There are a number of reasons why the borrower (person borrowing the money from the lender) and the security provider (person giving a mortgage or a guarantee) might not be the same person:
- For asset protection purposes you will usually be the borrower, while the trustees will provide a mortgage by way of security, and there will be a guarantee linking them together (sometimes called an ‘interlocking guarantee’)
- If a child is borrowing money to buy a house and their income is deemed insufficient to service a mortgage, a parent might guarantee their lending, or
- If a company borrows 100% of the purchase price of a property, the shareholders (and sometimes the director/s), will be required to sign a guarantee (and often mortgage security over another property as well).
Trustee duties
When trustees are asked to provide security, whether in the form of a mortgage, a guarantee (or both), they must be mindful of their duties to all of the beneficiaries of a trust. These include duties:
- To invest prudently, and in doing so must exercise the care and skill that a prudent person of business would exercise in managing the affairs of others,
- Not to bind or commit trustees to future exercise of discretion: they may, for example, be called on to honour the guarantee in the future by paying the beneficiary’s lending, and
- To be impartial as between the beneficiaries: Will giving the guarantee be unfairly partial to one beneficiary if the trustees cannot do the same for another?

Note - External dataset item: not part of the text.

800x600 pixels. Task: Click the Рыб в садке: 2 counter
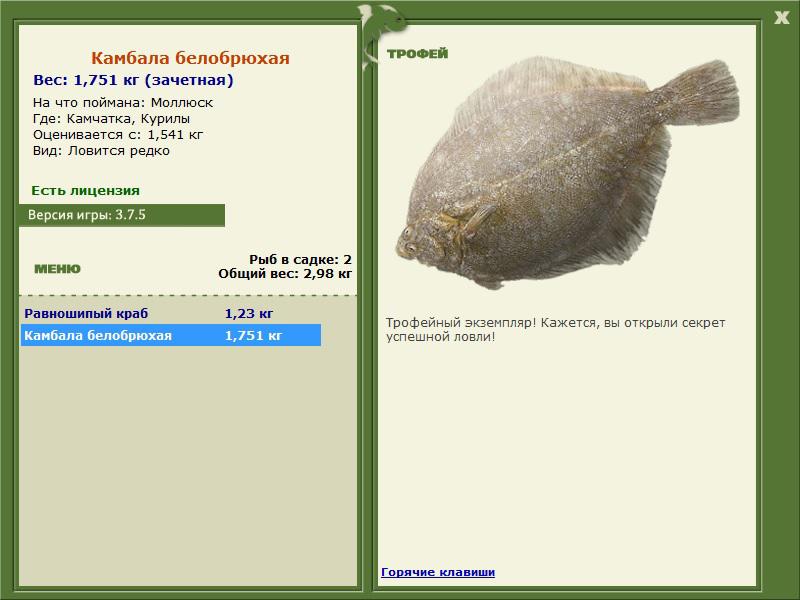click(299, 259)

Trustees also have an overarching duty of care which encapsulates hundreds of years of case law which makes it clear the trustees’ duty is to hold or deal with trust property for the benefit of the beneficiaries as a whole.
Unlimited guarantees
An unlimited guarantee states that the guarantor is liable for all amounts the borrower owes, however much that is, until every cent owing has been repaid, or the guarantor is released from their obligations.
As an example, if a beneficiary of a trust borrows $750,000 to buy their first home, and the trustees of the trust sign an unlimited guarantee, the trustees’ liability can extend to:
- The $750,000 loan
- The borrower’s car loan they take out a year later
- The new loan for renovations taken out three years after that, and/or
- The borrower’s credit card debt.
- This could breach a number of the trustees’ duties.
Best practice
Trustees should not sign an unlimited guarantee without first considering their duties to all the beneficiaries. In many cases, consideration of their duties will lead trustees to realise that it would be more prudent to sign a limited guarantee.
While all the major lenders are familiar with and will grant a limited guarantee, they will issue an unlimited guarantee by default unless you ask specifically.
If you think that as a trustee you will be asked to guarantee a beneficiary’s lending, make sure you ask for that to be a limited guarantee.